Rate hike reprieve likely for December

Predictions from the big bank economists and markets have foreseen interest rates to hold steady in December.

In the lead-up to the Reserve Bank of Australia’s (RBA) final monetary policy decision for 2023, the big four bank (NAB, CBA, Westpac, and ANZ) economists have all predicted that the central bank will pause the cash rate at 4.35 per cent in December.

The RBA increased the cash rate for the first time since the June monetary policy meeting in November by 0.25 bps, with the argument to raise the official cash rate being centred on the “risks arising from the outlook for inflation being stronger than it had been some months earlier”.

Following the Australian Bureau of Statistics (ABS) releasing its monthly Consumer Price Index (CPI) indicator on 29 November, which revealed that inflation had returned to the 4.9 per cent level recorded in July, CreditorWatch senior economist Anneke Thompson stated that the central bank’s monetary policy was “taming the inflation beast”.

Ms Thompson further stated that the RBA will “most certainly” hold the cash rate steady at the December meeting based on the October CPI data, weak consumer spending, and rising unemployment.

Additionally, ANZ senior economist Catherine Birch said that the major bank continues to see the RBA hold in December in light of the CPI data.

Commonwealth Bank of Australia (CBA) head of Australian economist Gareth Aird stated the major bank sees “very little chance of the RBA raising the cash rate or shifting their forward guidance”.

“The RBA board is data dependent,” he said.

“And any further tightening will require the economic data, particularly on the prices side of the economy, to print stronger than the RBA is anticipating.

“Markets have ascribed a 3 per cent chance that the RBA lifts the cash rate in December.
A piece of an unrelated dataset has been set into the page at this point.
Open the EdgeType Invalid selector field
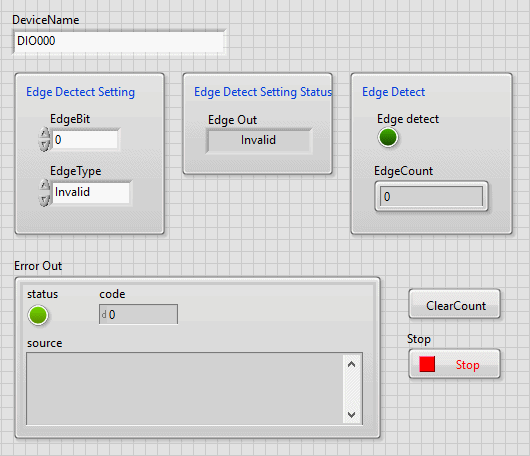The image size is (530, 456). pos(91,192)
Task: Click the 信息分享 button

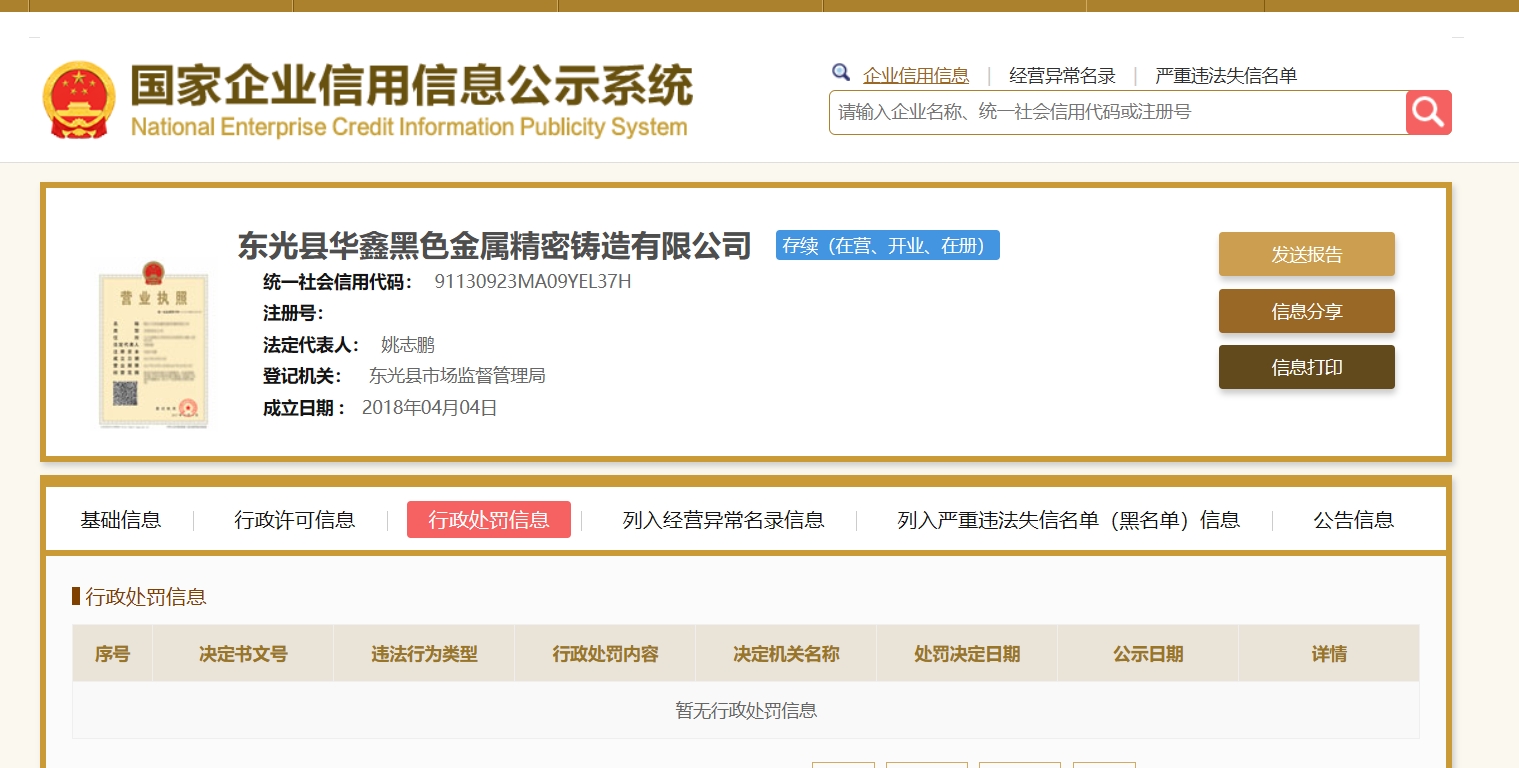Action: pyautogui.click(x=1306, y=311)
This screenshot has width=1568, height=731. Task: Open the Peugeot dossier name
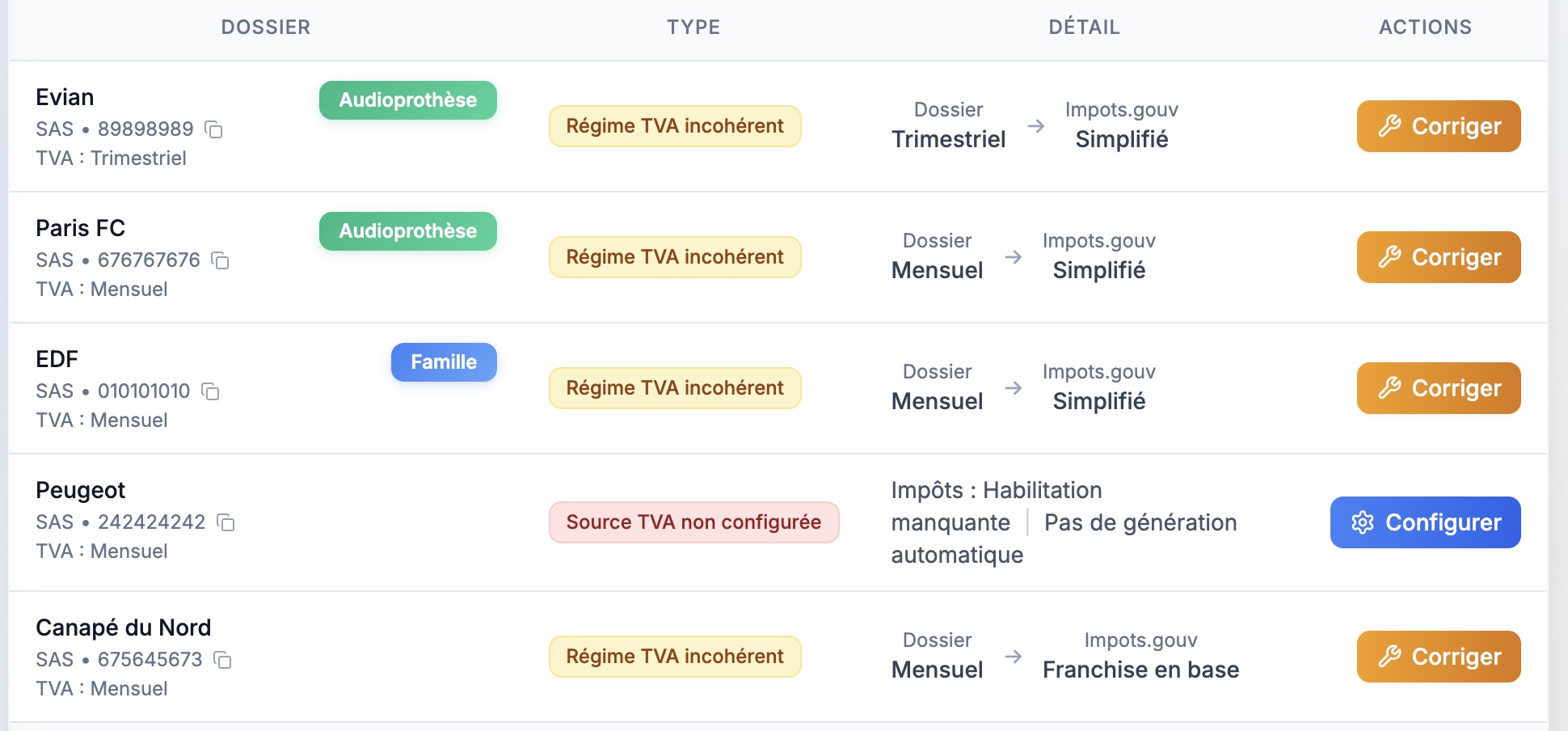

That looks a pretty fair assessment of the balance of probabilities next week.”

Westpac chief economist Luci Ellis said there hasn’t been enough new information to warrant the RBA delivering a second increase just yet after it revised its near-term inflation forecast in November and already delivered one of the “one to two” rate increases assumed.
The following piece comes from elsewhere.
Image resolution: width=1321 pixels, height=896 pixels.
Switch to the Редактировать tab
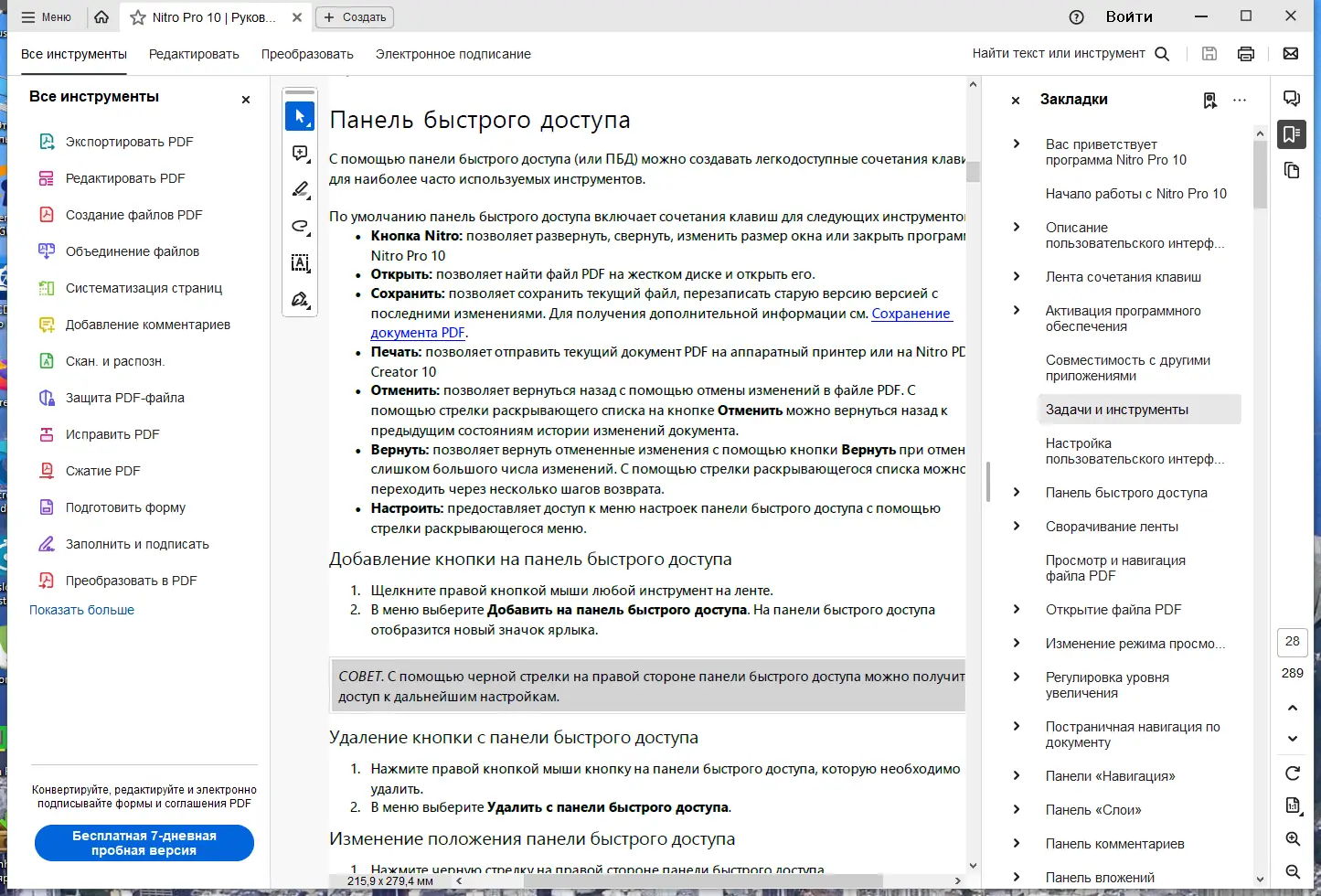click(194, 53)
“The monthly CPI indicator is volatile, but the October reading was a bit below expectations,” Ms Ellis said.

“The RBA is still ready to raise rates further if it sees further upside surprises on inflation.

“It has no tolerance for more delays in the return to the inflation target. So, February is still live, but we don’t see them moving in December.”

Ms Ellis added that the major bank affirms the view that the RBA would raise the cash rate at the February meeting if it “sees further upside surprises to inflation or fresh evidence suggesting that inflation will decline more slowly than it intends”.

“If things play out broadly in line with their forecasts, though, further moves would be harder to justify. In that case, it would be likely that the RBA would hold the cash rate steady. Currently we believe this is the more likely outcome,” she added.